Quand j'étais chanteur (2006, France) – Compétition
Réalisateur : Xavier Giannoli

Résumé : Alain, 50 ans, est chanteur de bal à Clermont-Ferrand. Il fait aussi les comités d'entreprise et les inaugurations. Il est mondialement connu à Clermont-Ferrand et cela lui suffit. La chanson était toute sa vie lorsqu'il rencontre Marion. Marion a 27 ans. Elle est agent immobilier, vient d'arriver dans la région. Elle a un enfant de 4 ans. Elle était perdue quand Alain l'a trouvée.

Avis : Le troisième film de Xavier Giannoli est la réponse parfaite au surestimé Jean-Philippe avec Johnny Hallyday. Au bout du rouleau, en tant que chanteur et en tant qu'homme, Gérard Depardieu livre une prestation en mode mineur, où ses habituelles envolées laissent place à des moues, des silences et toujours le dernier mot. Toujours un aveu de faiblesse même, car il n'a plus besoin de carapace pour se protéger ou pour ne pas être déçu. En effet, il a déjà bien vécu et cette rencontre avec une Cécile de France perdue ne se veut rien d'autre qu'une belle rencontre. À l'image des chansons ringards chantés avec douceur par l'acteur, le film raconte toujours la même histoire mais avec poésie, tendresse et mélancolie. Une jolie surprise.

Note : 7/10


Indigènes (2006, France) – Compétition
Réalisateur : Rachid Bouchareb

Résumé : En 1943, alors que la France tente de se libérer de la domination nazie, le parcours de quatre « indigènes », soldats oubliés de la première armée française recrutée en Afrique. Abdelkader, Saïd, Messaoud et Yassin, réputés pour leur courage, sont envoyés en première ligne. Argent, amour pour la France ou pour l'armée française, foi en la liberté et l'égalité, leurs motivations divergent pour un même combat, libérer la France, les armes à la main.

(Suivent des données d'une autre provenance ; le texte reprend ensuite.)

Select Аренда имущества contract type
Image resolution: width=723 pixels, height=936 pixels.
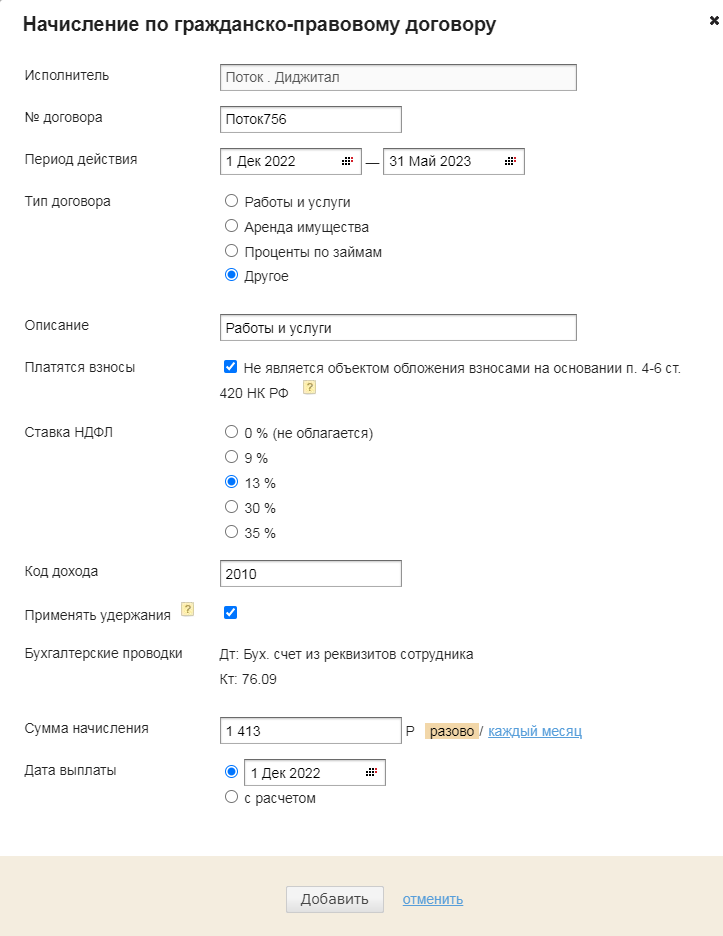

Avis : Au casting, les quatre (et seuls ?) acteurs beurs bankable de France, allant du meilleur à l'honorable : Sami Bouajila, Jamel Debbouze, Roschdy Zem et Samy Naceri. Presque une obligation pour soutenir un tel projet, et donc budget, aux mains d'un réalisateur inconnu du grand public. Un devoir aussi pour eux, afin de réhabiliter les soldats algériens tués et/ou oubliés pendant la Seconde Guerre mondiale. Et force est de constater que le message passe. Plusieurs fois même. En effet, entre deux explosions impressionnantes, les acteurs prennent souvent la pose pour discourir sur un ton solennel. « D'où viens-tu, toi ? » « Du fin fond de la misère », répond gravement Jamel. Sans jamais tomber dans la caricature, le film se révèle parfois trop démonstratif ou trop artificiel. Mais de cette académisme dans la forme, il se révèle surtout fort utile dans le fond.

Note : 6/10

Bonus : c'est même plus drôle si vous trouvez la réponse à mes devinettes du premier coup à chaque fois.